Segment Start: Record extracts
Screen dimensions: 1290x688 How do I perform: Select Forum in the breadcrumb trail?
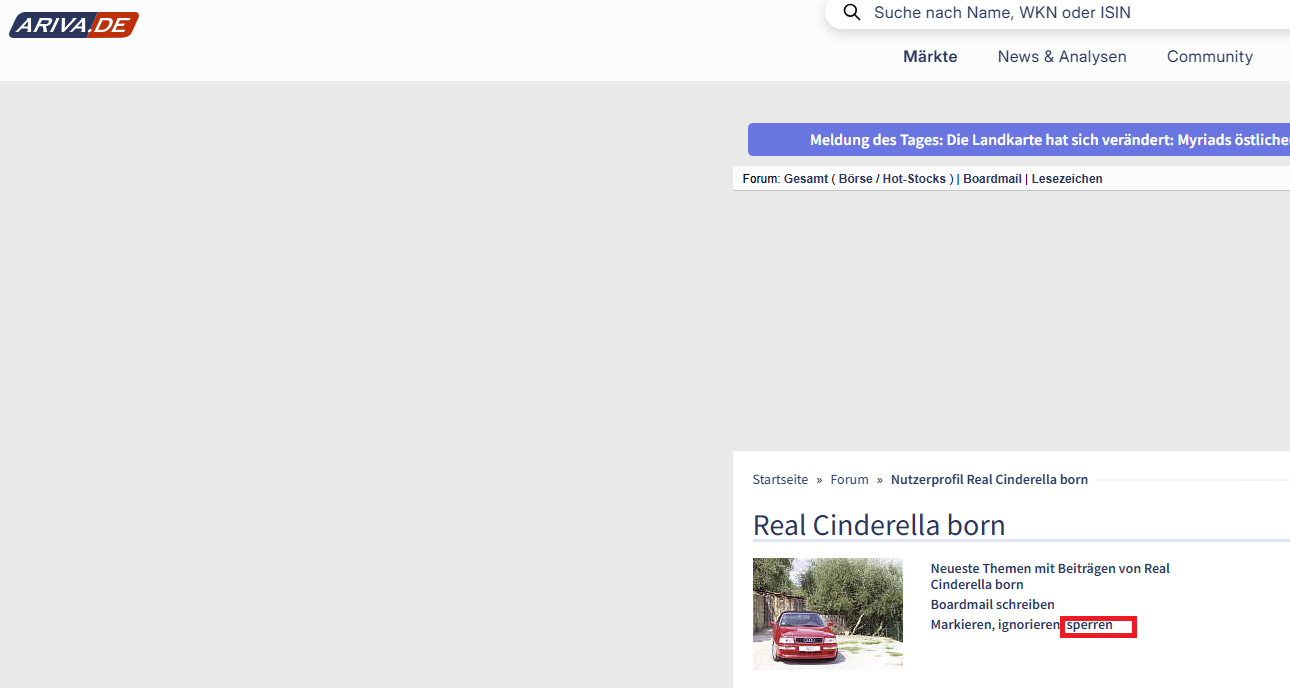pos(849,480)
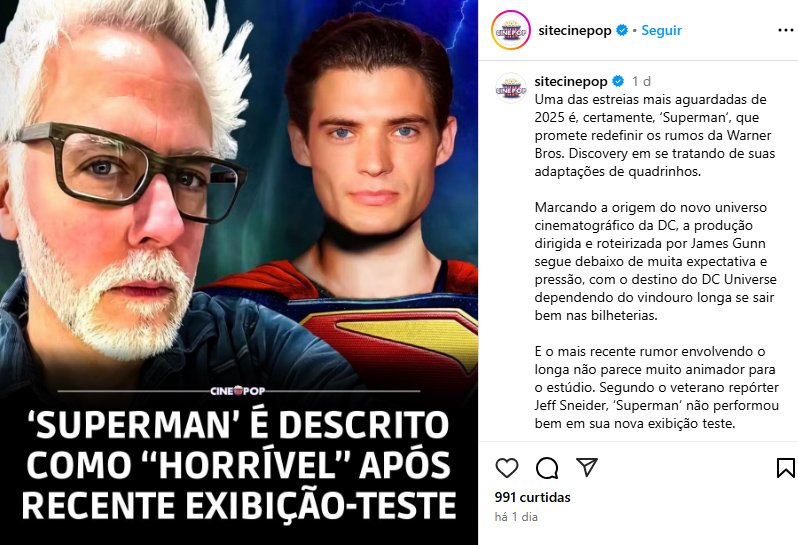Click the CinePOP logo on the image

[238, 391]
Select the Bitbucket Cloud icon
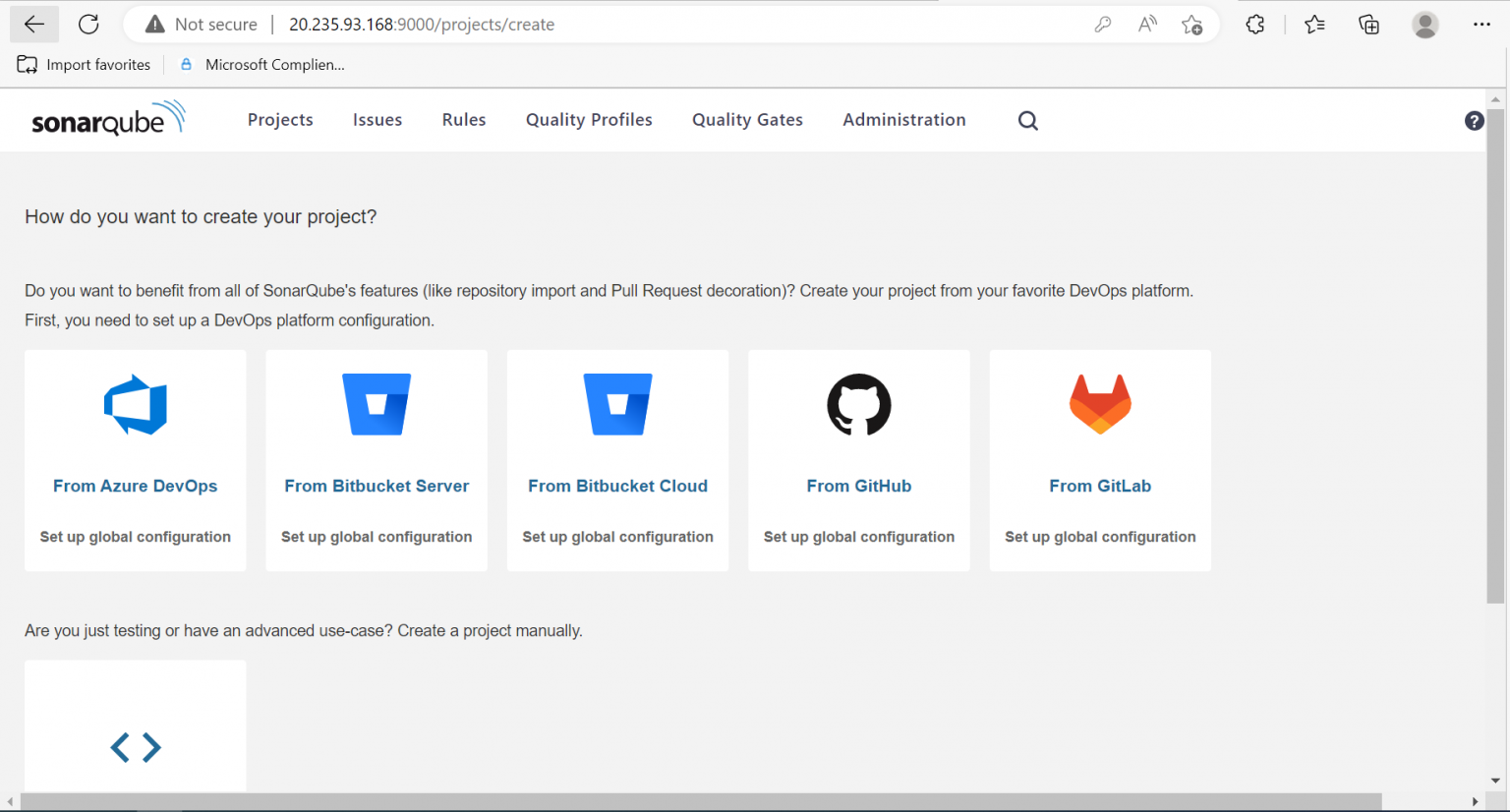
Segment End: Record extracts
### Problem to work on
Without any of its pictures, the listing is to be repeated exactly as it stands.

### Response to this exercise
Screen dimensions: 1290x688 How do I perform: Select Forum in the breadcrumb trail?
pos(849,480)
Click the CinePOP logo on the image

[238, 391]
Select the Bitbucket Cloud icon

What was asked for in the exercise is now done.